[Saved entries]
-----
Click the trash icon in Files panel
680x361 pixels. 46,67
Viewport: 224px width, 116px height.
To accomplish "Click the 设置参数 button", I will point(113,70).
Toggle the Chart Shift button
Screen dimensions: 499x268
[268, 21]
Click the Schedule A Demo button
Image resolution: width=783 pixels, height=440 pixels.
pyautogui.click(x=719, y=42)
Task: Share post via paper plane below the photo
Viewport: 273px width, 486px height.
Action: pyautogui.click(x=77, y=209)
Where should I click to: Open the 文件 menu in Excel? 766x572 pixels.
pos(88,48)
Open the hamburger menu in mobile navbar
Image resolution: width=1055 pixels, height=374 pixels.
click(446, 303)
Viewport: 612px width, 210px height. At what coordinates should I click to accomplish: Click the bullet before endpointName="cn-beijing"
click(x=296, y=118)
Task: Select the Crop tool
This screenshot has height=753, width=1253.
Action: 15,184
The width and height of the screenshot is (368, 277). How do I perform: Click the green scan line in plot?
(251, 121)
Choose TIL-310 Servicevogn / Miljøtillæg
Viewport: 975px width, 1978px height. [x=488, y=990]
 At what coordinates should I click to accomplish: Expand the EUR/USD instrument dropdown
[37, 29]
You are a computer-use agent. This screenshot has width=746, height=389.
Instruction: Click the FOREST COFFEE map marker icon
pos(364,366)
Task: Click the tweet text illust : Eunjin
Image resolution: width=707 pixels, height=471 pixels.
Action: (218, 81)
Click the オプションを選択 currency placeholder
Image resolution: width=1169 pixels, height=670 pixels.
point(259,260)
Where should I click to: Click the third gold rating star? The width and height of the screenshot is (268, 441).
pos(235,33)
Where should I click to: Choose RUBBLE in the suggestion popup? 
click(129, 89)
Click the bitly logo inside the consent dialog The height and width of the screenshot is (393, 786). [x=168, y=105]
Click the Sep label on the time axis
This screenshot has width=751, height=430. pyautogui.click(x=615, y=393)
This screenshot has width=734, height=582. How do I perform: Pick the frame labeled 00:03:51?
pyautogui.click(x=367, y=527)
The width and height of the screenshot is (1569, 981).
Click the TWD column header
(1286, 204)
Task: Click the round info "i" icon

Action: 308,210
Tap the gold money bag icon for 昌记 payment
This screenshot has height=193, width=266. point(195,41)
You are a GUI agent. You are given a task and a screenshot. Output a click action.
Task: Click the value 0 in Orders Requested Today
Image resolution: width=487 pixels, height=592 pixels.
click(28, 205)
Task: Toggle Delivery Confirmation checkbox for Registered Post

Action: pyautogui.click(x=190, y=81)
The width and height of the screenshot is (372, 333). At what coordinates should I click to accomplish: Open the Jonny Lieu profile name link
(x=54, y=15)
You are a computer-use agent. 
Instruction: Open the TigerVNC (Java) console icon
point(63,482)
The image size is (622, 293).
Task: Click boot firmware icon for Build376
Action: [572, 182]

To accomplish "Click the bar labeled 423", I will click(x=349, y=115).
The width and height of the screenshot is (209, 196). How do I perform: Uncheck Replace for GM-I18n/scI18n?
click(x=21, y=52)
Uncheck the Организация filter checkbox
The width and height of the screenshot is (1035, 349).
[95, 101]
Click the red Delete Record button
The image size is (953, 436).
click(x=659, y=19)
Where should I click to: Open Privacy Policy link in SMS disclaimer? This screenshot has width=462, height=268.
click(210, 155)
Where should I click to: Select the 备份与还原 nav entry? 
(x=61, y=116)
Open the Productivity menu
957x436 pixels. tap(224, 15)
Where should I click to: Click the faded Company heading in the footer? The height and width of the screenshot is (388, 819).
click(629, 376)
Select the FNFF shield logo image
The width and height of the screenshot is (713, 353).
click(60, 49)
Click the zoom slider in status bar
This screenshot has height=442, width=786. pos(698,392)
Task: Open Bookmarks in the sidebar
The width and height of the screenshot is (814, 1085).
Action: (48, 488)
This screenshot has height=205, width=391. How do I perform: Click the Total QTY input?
-----
# The problem
Exactly as shown above, write out all the records.

# Solution for this problem
Click the trash icon in Files panel
680x361 pixels. 46,67
Viewport: 224px width, 116px height.
To accomplish "Click the 设置参数 button", I will point(113,70).
Toggle the Chart Shift button
Screen dimensions: 499x268
[268, 21]
Click the Schedule A Demo button
Image resolution: width=783 pixels, height=440 pixels.
pyautogui.click(x=719, y=42)
Task: Share post via paper plane below the photo
Viewport: 273px width, 486px height.
Action: pyautogui.click(x=77, y=209)
Where should I click to: Open the 文件 menu in Excel? 766x572 pixels.
pos(88,48)
Open the hamburger menu in mobile navbar
Image resolution: width=1055 pixels, height=374 pixels.
click(446, 303)
Viewport: 612px width, 210px height. At what coordinates should I click to accomplish: Click the bullet before endpointName="cn-beijing"
click(x=296, y=118)
Task: Select the Crop tool
This screenshot has height=753, width=1253.
Action: 15,184
The width and height of the screenshot is (368, 277). How do I perform: Click the green scan line in plot?
(251, 121)
Choose TIL-310 Servicevogn / Miljøtillæg
Viewport: 975px width, 1978px height. [x=488, y=990]
 At what coordinates should I click to accomplish: Expand the EUR/USD instrument dropdown
[37, 29]
You are a computer-use agent. This screenshot has width=746, height=389.
Instruction: Click the FOREST COFFEE map marker icon
pos(364,366)
Task: Click the tweet text illust : Eunjin
Image resolution: width=707 pixels, height=471 pixels.
Action: (218, 81)
Click the オプションを選択 currency placeholder
Image resolution: width=1169 pixels, height=670 pixels.
point(259,260)
Where should I click to: Click the third gold rating star? The width and height of the screenshot is (268, 441).
pos(235,33)
Where should I click to: Choose RUBBLE in the suggestion popup? 
click(129, 89)
Click the bitly logo inside the consent dialog The height and width of the screenshot is (393, 786). [x=168, y=105]
Click the Sep label on the time axis
This screenshot has width=751, height=430. pyautogui.click(x=615, y=393)
This screenshot has width=734, height=582. How do I perform: Pick the frame labeled 00:03:51?
pyautogui.click(x=367, y=527)
The width and height of the screenshot is (1569, 981).
Click the TWD column header
(1286, 204)
Task: Click the round info "i" icon

Action: 308,210
Tap the gold money bag icon for 昌记 payment
This screenshot has height=193, width=266. point(195,41)
You are a GUI agent. You are given a task and a screenshot. Output a click action.
Task: Click the value 0 in Orders Requested Today
Image resolution: width=487 pixels, height=592 pixels.
click(28, 205)
Task: Toggle Delivery Confirmation checkbox for Registered Post

Action: pyautogui.click(x=190, y=81)
The width and height of the screenshot is (372, 333). At what coordinates should I click to accomplish: Open the Jonny Lieu profile name link
(x=54, y=15)
You are a computer-use agent. 
Instruction: Open the TigerVNC (Java) console icon
point(63,482)
The image size is (622, 293).
Task: Click boot firmware icon for Build376
Action: [572, 182]

To accomplish "Click the bar labeled 423", I will click(x=349, y=115).
The width and height of the screenshot is (209, 196). How do I perform: Uncheck Replace for GM-I18n/scI18n?
click(x=21, y=52)
Uncheck the Организация filter checkbox
The width and height of the screenshot is (1035, 349).
[95, 101]
Click the red Delete Record button
The image size is (953, 436).
click(x=659, y=19)
Where should I click to: Open Privacy Policy link in SMS disclaimer? This screenshot has width=462, height=268.
click(210, 155)
Where should I click to: Select the 备份与还原 nav entry? 
(x=61, y=116)
Open the Productivity menu
957x436 pixels. tap(224, 15)
Where should I click to: Click the faded Company heading in the footer? The height and width of the screenshot is (388, 819).
click(629, 376)
Select the FNFF shield logo image
The width and height of the screenshot is (713, 353).
click(60, 49)
Click the zoom slider in status bar
This screenshot has height=442, width=786. pos(698,392)
Task: Open Bookmarks in the sidebar
The width and height of the screenshot is (814, 1085).
Action: (48, 488)
This screenshot has height=205, width=391. How do I perform: Click the Total QTY input?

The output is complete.